Intellectual Ventures I LLC v. Capital One Bank (USA), Nat'l Ass'n

Citation792 F.3d 1363,115 U.S.P.Q.2d 1636
Decision Date06 July 2015
Docket NumberNo. 2014–1506.,2014–1506.
PartiesINTELLECTUAL VENTURES I LLC, Intellectual Ventures II LLC, Plaintiffs–Appellants v. CAPITAL ONE BANK (USA), National Association, Capital One Financial Corporation, Capital One, National Association, Defendants–Appellees.
CourtUnited States Courts of Appeals. United States Court of Appeals for the Federal Circuit

Nickolas Bohl, Feinberg Day Alberti & Thompson LLP, Menlo Park, CA, argued for plaintiffs-appellants. Also represented by Marc Belloli, Elizabeth Day, Clayton W. Thompson, II ; Thomas Richard Burns, Jr., Adduci, Mastriani & Schaumberg, LLP, Washington, DC; Eric F. Citron, Goldstein & Russell, P.C., Bethesda, MD; Thomas Goldstein, Washington, DC.
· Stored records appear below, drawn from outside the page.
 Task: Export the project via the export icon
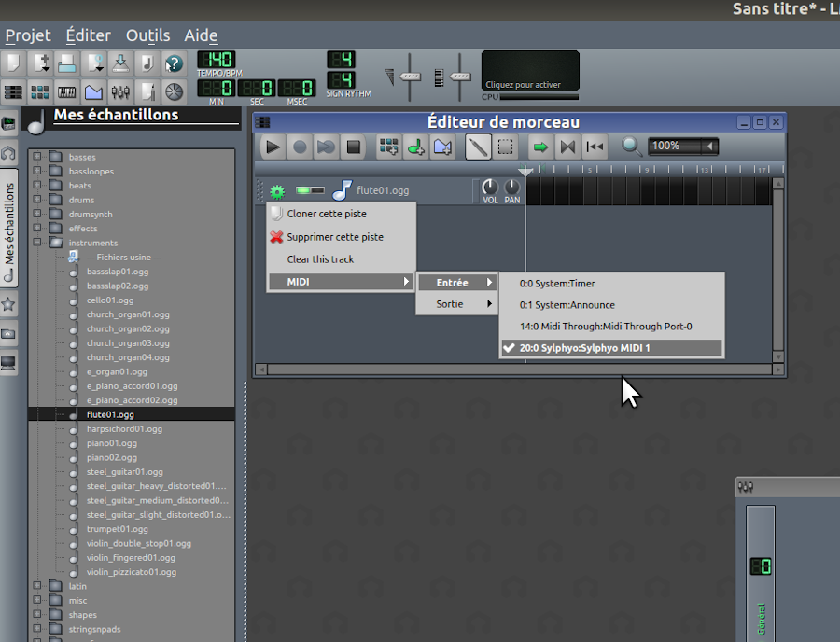tap(119, 62)
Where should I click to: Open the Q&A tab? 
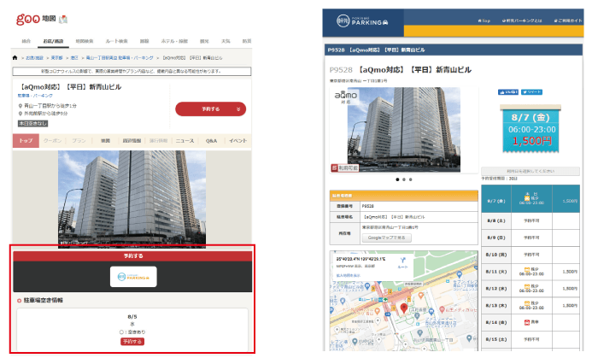pyautogui.click(x=211, y=140)
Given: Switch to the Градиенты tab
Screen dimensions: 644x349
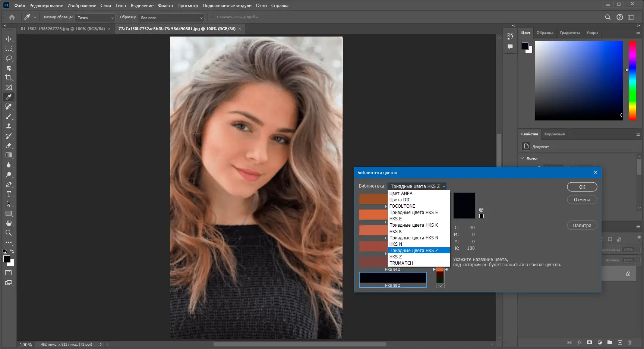Looking at the screenshot, I should (569, 33).
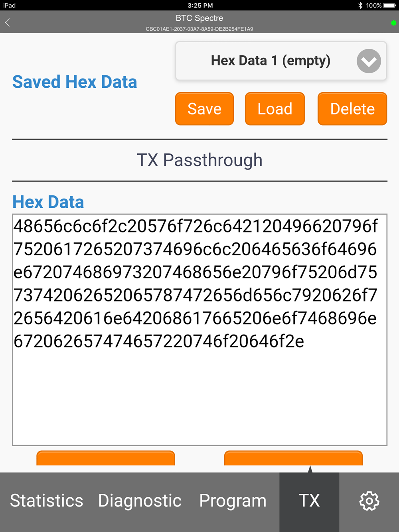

Matthew J. Moore, Latham & Watkins LLP, Washington, DC, argued for defendants-appellees. Also represented by Abbott B. Lipsky, Jr., Gabriel Bell, Marguerite M. Sullivan, James Scott Ballenger ; Jeffrey G. Homrig, Menlo Park, CA; Robert A. Angle, Dabney Jefferson Carr, IV, Troutman Sanders LLP, Richmond, VA.

James Quarles, III, Wilmer Cutler Pickering Hale and Dorr LLP, Washington, DC, for amicus curiae Askeladden, L.L.C. Also represented by Richard Anthony Crudo, Gregory H. Lantier.

Before DYK, REYNA, and CHEN, Circuit Judges.

Opinion

DYK, Circuit Judge.

Plaintiffs Intellectual Ventures I LLC and Intellectual Ventures II LLC (collectively, Intellectual Ventures) asserted infringement of claims of three patents against defendants Capital One Bank (USA), NA, Capital One Financial Corporation, and Capital One, NA (collectively, Capital One). The three patents were U.S. Patent Nos. 8,083,137, 7,603,382, and 7,260,587 (“the '137 patent,” “the '382 patent,” and “the '587 patent,” respectively).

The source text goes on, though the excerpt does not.